A segunda pauta mencionada na abertura deste texto – a da explicação – exige da imprensa um didatismo que ela raramente tem paciência e espaço para exercer.


Salvo o pessoal do ramo, quantos de nós fazem idéia do que significa – em termos tecnológicos, operacionais e econômicos – localizar, mapear e extrair petróleo do fundo mais fundo do mar?


Singelamente, quantos de nós sabem, para começo de conversa, o que é “pré-sal”?


Há pouco, numa conversa, um professor universitário disse que pré-sal é a primeira camada abaixo do leito do oceano. Esse nível é o do pós-sal. Depois é que vem o sal e o pré-sal. Deve fazer alguma diferença para a formação de opiniões sobre a política de petróleo que vem aí saber o básico daquilo de que se trata.


A imprensa tem duas formas que se complementam para fixar conhecimentos. (Publicar um suplemento especial num domingo qualquer e com isso dar a tarefa por concluída não vale.) Uma forma é enxertar as explicações nos artigos noticiosos do dia – se não todos os dias, quase.

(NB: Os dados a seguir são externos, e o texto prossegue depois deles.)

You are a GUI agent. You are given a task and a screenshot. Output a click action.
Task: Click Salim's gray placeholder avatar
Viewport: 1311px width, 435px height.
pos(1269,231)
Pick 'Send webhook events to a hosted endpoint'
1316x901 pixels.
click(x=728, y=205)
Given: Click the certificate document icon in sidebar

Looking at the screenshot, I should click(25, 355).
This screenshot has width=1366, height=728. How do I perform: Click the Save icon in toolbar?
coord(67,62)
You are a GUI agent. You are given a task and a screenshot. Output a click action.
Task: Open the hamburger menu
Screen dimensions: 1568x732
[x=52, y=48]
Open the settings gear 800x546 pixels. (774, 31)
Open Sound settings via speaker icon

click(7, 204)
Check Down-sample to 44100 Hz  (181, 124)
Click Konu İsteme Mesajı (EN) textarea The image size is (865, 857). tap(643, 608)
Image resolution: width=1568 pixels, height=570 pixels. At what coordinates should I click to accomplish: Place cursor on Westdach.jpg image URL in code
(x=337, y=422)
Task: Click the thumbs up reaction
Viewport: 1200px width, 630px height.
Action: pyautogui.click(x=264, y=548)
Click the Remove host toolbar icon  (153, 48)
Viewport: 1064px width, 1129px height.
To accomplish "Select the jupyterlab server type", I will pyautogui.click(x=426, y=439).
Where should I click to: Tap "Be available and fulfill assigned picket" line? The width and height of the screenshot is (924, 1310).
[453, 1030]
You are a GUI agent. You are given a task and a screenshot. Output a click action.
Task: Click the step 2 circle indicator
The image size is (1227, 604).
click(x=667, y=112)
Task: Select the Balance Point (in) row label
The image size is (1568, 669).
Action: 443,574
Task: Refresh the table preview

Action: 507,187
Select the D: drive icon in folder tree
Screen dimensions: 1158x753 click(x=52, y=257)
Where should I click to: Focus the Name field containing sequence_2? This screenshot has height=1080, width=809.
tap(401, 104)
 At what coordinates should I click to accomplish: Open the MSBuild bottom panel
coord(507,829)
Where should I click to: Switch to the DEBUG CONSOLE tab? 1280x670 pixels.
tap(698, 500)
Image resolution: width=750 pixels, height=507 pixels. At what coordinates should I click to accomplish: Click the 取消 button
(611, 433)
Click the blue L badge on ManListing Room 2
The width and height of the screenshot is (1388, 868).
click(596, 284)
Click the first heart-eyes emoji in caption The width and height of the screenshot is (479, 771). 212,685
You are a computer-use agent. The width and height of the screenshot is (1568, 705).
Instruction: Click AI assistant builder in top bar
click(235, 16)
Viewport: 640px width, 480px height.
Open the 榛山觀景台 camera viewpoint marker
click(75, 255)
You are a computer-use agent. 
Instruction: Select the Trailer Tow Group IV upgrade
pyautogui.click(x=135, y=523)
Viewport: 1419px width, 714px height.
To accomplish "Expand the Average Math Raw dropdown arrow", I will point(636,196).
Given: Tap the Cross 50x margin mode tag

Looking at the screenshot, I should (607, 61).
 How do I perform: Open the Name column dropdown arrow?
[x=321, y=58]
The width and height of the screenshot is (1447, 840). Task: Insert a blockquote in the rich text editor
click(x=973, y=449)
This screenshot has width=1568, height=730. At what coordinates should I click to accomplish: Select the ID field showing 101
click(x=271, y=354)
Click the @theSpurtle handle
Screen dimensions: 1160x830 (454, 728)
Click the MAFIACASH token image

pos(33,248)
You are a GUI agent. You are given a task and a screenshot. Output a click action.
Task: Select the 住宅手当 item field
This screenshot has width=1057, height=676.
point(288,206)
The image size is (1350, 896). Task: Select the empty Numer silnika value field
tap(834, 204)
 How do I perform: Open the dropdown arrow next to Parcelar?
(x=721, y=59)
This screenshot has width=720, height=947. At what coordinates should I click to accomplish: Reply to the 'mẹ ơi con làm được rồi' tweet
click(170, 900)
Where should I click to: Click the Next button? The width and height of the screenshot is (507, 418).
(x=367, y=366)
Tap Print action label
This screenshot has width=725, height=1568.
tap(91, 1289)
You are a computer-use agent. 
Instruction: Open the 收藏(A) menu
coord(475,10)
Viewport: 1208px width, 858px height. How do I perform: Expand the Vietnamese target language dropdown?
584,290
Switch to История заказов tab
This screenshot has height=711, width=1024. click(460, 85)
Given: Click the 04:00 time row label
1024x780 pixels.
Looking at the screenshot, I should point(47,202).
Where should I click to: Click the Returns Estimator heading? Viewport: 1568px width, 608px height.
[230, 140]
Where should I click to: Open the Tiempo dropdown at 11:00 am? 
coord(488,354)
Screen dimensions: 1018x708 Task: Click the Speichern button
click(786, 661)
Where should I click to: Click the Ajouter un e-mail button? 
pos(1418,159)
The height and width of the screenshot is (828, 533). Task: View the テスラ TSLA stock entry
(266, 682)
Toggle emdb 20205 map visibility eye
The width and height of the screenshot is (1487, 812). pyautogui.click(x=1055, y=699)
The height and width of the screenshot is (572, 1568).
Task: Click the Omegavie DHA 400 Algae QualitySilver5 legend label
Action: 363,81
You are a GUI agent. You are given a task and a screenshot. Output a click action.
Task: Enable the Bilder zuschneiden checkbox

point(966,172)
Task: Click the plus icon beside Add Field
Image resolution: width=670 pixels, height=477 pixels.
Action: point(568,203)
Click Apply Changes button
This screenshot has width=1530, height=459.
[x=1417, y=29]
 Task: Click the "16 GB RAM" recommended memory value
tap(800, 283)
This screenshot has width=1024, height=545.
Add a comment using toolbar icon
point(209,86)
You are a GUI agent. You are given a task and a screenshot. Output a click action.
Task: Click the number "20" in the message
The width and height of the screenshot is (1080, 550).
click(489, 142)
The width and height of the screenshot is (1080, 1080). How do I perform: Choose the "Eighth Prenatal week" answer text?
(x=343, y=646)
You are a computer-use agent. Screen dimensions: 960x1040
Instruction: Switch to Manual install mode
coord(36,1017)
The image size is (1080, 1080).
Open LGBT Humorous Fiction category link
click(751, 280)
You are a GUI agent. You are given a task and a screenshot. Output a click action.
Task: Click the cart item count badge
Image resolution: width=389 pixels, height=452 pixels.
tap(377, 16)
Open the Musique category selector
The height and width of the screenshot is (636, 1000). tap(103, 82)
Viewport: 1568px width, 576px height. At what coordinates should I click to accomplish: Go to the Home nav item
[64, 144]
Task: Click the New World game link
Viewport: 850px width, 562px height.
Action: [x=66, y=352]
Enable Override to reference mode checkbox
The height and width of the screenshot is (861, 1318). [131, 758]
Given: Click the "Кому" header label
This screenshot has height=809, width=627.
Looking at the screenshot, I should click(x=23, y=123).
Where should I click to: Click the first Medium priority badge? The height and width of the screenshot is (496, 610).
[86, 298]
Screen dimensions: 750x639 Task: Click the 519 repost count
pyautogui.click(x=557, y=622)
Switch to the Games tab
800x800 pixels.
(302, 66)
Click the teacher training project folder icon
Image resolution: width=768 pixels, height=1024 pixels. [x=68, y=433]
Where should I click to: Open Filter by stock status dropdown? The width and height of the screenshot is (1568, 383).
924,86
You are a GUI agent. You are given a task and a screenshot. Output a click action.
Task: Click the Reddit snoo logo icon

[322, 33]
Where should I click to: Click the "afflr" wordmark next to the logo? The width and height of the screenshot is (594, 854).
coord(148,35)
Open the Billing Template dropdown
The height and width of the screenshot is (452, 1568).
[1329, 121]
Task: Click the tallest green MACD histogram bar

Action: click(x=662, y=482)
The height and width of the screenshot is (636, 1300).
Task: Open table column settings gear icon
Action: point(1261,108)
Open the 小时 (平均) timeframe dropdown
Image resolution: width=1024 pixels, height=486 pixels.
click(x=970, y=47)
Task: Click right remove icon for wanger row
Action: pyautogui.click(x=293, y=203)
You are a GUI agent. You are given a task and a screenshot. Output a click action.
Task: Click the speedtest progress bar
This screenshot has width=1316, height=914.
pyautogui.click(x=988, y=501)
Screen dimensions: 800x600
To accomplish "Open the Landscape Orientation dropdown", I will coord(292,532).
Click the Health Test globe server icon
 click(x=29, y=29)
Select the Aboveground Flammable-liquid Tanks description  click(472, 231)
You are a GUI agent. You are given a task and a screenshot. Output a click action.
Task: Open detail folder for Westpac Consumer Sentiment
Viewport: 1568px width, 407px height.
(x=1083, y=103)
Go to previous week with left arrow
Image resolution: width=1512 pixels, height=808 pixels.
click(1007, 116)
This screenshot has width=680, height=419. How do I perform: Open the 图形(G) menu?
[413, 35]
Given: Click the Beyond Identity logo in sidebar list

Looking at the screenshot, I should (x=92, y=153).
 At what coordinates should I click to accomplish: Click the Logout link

Outra é de publicar e voltar a publicar quadros, infográficos, destaques, ou que nome tenham os textos tira-teima que margeiam o noticiário.


Exemplo. A convite do governo da Noruega, repórteres da Folha, Estado e Valor mandaram de Oslo boas matérias – boas mesmo – sobre o “modelo norueguês” da economia do petróleo, com ampla presença do Estado. Vêm a calhar, já que esse deve servir de base para o modelo para o pré-sal, se for de fato diferente da lei do petróleo de 1997. Mas só a Folha publicou ao lado da reportagem uma lista de 10 perguntas e respostas sobre o que pode mudar no setor no Brasil.


Desde “Qual a função da nova estatal?” até “Qual o tamanho das reservas do pré-sal?”, passando por “Como serão licitados os campos do pré-sal?” e “A renda do petróleo ficará com quem?’


É por aí. Só que precisa mais do mesmo – e sem medo de ser repetitivo.